According to AccuWeather, last week’s polar vortex cost the economy over $5 billion in damages. Various parts of the country lost work and school days, flights got canceled, and insurance companies are reported significant claims of flooding due to ice water thanks to last week’s sudden cold and snowstorms.

In total, the inclement weather cost the US $14 billion, and although most of that will be recouped, that $5 billion is lost permanently.

Although the Tweeter-in-Chief sent a message to the country about global warming being a farce because it’s cold outside, there’s no doubt that climate change plays a part in the creation of these polar vortexes. While places like Minnesota, Chicago, and even some Southern states are experiencing record lows, the Earth has steadily gotten hotter in the last four years, becoming the warmest on record. Australia is experiencing a heat wave like no other. The heat they’re experiencing is already causing an energy crisis, more fires, and weather-related hospitalizations and deaths, which will cost their economy as well.

According to AccuWeather, “The hit will occur across a wide swath of the economy, including business, school and museum closings, auto sales, significant insurance claims including ice-related flooding damages, flight and rail cancellations, increased consumer costs for heating oil and natural gas, a decreased demand for gasoline, and lost wages for non-salaried employees, among other impacts.”

This $5 billion loss from the economy is a precursor to what happens when we begin to shift to more extreme climate patterns.

A similar cold-snap in 2013-14 saw a 2.1 percent decline just in the first quarter, with the weather affecting supply chains, manufacturers, and impacting job growth.

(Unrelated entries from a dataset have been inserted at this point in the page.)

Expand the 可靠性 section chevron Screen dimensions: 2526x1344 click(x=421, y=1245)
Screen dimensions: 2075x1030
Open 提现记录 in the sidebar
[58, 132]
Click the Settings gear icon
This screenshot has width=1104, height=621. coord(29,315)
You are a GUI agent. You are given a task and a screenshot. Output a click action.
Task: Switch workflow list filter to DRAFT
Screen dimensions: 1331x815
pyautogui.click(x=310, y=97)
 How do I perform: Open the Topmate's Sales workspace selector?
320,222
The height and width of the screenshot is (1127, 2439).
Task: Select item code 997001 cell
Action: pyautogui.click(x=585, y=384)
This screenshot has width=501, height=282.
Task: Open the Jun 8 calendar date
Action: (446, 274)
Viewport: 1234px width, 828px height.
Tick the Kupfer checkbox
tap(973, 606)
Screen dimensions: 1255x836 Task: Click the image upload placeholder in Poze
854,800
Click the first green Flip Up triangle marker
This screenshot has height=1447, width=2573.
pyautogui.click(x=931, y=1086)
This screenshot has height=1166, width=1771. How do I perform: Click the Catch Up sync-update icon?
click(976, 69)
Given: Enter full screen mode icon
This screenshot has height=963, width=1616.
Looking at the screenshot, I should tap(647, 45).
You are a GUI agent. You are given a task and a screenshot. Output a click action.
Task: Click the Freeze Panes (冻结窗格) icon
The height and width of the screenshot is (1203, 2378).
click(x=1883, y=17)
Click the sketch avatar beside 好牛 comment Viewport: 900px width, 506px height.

In extreme conditions, individuals go out less, buy fewer items, and generally try not to spend, which has a lasting effect. Industries like fabricated metal, petroleum and coal, and plastics and rubber all suffered massive losses in 2014.

“But the problem is we’re just coming off the government shutdown, and the last thing retailers need is another distraction,” said Scott Bernhardt to the Financial Times, president of business weather intelligence company Planalytics. “When everything freezes up, money stops moving.”

Although weather is hard to predict (although some apps are getting pretty good at it) – most scientists say the extreme cold bouts are over across North America. While we can expect continuing cold, temperatures won’t fluctuate as much for the rest of the season.

“We can assure people that we will not get another cold wave this winter from Chicago eastward that is this severe,” said AccuWeather founder and CEO Joel N. Myers. “There will be more bouts of cold weather but nothing nearly this extreme.”